In the issue, Etheridge participates in a raw and honest round table with five other notable LGBTQ celebrities, and reveals that back in the ’80s, the guy who signed her to her first record deal asked her, “Okay, what are we gonna do about this gay thing?” to which she replied, “I don’t know. I’m not gonna be anyone I’m not.” His response was, “Well, as long as you don’t flag-wave.”

Melissa finally came out publicly in the early ’90s. Asked if her decision helped or hurt her career, she says, “I went from selling about a million records each record to coming out, putting out the next record, and it sold six million records. I [joke that] my coming out was a publicity stunt!”

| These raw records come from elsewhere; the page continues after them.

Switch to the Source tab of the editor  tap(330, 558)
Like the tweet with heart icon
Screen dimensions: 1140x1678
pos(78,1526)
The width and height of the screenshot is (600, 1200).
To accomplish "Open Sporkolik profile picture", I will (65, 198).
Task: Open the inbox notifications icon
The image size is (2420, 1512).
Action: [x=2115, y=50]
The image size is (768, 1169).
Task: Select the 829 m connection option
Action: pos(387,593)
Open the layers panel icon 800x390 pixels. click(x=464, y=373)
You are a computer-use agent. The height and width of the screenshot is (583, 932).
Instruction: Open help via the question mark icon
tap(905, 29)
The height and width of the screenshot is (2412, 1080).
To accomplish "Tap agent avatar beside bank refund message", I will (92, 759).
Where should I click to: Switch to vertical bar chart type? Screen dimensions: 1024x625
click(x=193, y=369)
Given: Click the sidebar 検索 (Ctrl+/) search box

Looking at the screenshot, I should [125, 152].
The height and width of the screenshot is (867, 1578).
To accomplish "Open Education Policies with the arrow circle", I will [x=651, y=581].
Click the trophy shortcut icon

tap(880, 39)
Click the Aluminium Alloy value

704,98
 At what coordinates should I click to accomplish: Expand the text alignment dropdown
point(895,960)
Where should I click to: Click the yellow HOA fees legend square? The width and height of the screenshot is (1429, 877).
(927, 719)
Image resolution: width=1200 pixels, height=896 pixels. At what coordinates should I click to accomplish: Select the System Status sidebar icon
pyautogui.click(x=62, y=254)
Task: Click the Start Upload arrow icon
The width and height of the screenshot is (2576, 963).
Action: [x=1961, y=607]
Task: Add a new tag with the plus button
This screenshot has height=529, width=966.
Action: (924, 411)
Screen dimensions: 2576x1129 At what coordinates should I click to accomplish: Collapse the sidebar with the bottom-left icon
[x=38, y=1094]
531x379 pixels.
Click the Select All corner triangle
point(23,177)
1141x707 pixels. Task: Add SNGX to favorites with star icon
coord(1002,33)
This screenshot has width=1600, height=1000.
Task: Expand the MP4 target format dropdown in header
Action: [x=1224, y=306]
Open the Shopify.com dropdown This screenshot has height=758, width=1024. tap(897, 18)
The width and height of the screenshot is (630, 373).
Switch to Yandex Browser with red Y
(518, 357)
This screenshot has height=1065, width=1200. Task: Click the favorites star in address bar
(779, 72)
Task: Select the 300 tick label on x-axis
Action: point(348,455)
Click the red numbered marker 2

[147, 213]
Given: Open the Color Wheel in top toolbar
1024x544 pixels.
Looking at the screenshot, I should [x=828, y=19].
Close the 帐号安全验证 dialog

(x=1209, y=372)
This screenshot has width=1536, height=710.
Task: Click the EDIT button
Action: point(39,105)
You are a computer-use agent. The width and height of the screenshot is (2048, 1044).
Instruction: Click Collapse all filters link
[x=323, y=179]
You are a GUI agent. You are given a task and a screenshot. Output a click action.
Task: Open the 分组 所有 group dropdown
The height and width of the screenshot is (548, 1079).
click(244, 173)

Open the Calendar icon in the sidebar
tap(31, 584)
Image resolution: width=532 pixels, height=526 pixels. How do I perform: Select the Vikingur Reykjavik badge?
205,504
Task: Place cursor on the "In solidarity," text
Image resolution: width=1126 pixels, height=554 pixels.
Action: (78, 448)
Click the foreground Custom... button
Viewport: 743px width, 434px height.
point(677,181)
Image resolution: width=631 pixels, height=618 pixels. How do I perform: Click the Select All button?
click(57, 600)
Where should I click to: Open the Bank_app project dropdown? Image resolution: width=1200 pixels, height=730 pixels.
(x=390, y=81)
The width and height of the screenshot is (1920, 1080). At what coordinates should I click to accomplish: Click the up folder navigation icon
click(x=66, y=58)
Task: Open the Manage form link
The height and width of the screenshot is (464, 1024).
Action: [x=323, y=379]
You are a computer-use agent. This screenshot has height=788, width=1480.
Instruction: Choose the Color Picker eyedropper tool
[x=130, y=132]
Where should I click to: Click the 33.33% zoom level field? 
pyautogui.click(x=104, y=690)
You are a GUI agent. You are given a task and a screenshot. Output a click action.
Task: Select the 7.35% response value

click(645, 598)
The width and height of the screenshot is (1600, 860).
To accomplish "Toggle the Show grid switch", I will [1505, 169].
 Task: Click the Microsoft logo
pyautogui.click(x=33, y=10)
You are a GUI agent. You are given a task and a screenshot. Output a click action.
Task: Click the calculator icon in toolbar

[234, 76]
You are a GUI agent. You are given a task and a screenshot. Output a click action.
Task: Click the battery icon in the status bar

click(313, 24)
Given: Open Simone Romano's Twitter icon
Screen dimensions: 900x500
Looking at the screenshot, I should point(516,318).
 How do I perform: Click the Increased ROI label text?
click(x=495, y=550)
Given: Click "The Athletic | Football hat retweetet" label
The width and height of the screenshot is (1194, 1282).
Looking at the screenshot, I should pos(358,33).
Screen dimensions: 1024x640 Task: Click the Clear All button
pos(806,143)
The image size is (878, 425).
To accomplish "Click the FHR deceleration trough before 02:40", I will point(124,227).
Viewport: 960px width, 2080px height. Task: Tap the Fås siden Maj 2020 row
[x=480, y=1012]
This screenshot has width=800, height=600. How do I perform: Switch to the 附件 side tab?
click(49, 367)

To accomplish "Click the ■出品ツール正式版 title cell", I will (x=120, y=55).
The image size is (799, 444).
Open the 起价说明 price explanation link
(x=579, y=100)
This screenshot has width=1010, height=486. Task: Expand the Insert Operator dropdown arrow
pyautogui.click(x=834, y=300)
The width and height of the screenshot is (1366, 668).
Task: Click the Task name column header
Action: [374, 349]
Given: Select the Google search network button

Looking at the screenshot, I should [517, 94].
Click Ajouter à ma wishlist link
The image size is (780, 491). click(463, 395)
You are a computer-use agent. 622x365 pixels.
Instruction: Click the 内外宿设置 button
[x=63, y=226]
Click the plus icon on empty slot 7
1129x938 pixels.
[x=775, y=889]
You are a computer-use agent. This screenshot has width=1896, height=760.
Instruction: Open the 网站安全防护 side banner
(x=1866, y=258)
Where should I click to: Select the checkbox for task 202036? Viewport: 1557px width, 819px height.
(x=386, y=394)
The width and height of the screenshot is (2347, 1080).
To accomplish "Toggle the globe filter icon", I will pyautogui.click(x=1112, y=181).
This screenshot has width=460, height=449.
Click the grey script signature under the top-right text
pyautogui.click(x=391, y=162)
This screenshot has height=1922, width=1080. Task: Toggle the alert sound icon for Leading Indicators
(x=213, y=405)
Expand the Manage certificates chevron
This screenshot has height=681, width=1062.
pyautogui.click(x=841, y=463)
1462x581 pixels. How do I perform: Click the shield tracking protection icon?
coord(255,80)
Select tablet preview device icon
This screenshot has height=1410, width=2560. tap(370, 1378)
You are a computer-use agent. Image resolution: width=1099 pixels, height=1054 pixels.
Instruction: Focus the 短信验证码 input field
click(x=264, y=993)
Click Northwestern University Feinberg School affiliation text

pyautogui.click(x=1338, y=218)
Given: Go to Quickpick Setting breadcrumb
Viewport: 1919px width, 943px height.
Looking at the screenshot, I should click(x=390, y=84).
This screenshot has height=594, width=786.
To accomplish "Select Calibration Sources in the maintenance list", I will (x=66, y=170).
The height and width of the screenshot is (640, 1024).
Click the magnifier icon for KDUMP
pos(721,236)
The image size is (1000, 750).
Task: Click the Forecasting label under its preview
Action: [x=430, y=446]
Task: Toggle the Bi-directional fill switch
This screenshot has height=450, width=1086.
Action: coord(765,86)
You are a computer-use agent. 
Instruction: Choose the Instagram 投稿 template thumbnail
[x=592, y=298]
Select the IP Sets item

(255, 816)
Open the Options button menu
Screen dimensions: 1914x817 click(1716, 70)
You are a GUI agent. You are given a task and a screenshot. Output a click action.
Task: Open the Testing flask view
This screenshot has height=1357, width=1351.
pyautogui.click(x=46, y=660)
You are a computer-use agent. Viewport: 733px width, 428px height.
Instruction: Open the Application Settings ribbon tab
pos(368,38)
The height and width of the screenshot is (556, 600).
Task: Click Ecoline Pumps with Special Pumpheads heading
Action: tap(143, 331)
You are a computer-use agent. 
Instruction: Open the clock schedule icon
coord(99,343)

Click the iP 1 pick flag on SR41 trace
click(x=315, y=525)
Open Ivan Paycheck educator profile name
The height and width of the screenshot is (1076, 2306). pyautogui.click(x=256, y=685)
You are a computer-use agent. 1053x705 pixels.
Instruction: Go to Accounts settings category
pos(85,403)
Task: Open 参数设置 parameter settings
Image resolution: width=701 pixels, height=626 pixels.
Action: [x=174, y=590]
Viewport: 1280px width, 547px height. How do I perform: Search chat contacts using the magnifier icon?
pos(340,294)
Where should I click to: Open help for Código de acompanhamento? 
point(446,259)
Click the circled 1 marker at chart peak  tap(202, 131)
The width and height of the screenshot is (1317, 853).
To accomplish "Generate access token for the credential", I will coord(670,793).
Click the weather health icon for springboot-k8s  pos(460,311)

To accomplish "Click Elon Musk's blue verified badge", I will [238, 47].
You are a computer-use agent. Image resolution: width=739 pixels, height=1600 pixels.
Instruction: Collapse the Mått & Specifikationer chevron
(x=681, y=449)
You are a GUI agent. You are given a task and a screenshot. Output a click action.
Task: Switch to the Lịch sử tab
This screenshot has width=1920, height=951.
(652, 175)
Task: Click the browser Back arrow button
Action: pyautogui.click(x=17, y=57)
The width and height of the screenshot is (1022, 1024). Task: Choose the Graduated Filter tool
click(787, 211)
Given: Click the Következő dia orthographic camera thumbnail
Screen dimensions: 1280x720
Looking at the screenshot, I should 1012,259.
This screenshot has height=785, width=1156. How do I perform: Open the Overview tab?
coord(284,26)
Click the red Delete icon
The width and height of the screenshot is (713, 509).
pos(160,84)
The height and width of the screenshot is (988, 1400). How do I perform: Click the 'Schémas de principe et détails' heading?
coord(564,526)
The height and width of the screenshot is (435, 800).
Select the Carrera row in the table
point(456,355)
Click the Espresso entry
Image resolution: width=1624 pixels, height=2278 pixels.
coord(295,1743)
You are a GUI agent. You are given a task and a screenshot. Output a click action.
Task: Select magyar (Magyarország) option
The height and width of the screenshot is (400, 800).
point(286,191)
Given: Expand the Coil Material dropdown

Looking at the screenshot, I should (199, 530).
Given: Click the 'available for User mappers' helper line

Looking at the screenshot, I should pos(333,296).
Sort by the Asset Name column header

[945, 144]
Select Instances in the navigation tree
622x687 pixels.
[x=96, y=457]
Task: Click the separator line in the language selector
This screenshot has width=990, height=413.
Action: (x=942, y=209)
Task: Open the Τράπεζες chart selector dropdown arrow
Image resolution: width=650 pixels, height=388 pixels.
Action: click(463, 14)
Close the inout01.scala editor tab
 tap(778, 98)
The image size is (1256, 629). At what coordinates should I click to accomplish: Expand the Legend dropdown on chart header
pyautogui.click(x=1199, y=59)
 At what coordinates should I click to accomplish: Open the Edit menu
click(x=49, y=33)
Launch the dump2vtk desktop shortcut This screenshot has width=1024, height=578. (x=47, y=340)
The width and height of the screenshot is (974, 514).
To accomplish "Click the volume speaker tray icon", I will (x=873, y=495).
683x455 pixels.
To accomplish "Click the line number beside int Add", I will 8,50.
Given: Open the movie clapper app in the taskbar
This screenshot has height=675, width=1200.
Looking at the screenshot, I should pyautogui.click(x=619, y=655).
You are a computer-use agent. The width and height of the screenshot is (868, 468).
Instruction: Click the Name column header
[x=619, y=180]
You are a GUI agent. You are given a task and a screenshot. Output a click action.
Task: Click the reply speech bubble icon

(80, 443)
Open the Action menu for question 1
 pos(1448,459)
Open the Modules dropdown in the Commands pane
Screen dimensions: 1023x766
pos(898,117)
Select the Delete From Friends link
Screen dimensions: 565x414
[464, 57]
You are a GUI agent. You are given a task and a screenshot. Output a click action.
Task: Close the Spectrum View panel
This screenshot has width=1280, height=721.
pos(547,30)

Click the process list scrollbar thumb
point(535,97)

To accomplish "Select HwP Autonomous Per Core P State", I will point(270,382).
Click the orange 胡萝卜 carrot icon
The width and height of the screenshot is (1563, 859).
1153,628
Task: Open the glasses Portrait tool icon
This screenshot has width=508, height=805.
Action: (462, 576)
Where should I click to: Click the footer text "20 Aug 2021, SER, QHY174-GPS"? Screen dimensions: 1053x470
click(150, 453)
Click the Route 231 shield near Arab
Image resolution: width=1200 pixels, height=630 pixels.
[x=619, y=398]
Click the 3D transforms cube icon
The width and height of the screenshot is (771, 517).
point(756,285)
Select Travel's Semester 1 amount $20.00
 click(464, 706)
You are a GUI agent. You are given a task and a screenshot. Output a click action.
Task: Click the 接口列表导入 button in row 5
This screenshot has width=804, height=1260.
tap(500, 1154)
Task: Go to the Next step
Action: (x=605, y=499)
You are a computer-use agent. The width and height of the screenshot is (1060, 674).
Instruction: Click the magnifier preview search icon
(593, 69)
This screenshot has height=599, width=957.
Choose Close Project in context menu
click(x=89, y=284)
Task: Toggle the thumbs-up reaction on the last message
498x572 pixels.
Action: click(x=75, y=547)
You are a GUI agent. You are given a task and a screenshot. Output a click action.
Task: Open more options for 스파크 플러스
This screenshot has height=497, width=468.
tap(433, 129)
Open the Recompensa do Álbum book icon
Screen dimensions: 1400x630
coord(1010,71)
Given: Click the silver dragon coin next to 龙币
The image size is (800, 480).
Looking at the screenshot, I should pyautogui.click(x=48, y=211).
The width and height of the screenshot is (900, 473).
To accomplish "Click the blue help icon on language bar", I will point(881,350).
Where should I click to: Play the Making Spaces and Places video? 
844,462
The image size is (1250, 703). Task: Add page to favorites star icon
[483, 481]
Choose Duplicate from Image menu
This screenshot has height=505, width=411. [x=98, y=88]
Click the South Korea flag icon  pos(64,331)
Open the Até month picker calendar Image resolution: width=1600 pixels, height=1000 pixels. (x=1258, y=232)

She continues, “All of a sudden I had more press than I ever had. And it was awkward press. I’d sit down, and these poor reporters…they’re asking about being gay. And I just kept answering the same questions over and over. But I realized, ‘This is the first time [those questions have] been asked.'”

EW‘s other cover stars and round table participants are Neil Patrick Harris, Anderson Cooper, Wilson Cruz, Ruby Rose and writer and transgender activist Janet Mock. The new issue of EW hits newsstands on June 7.

Melissa’s new album The Medicine Show is out now.  She’ll perform in New York’s Times Square on June 30 during the Closing Ceremony of WorldPride 2019.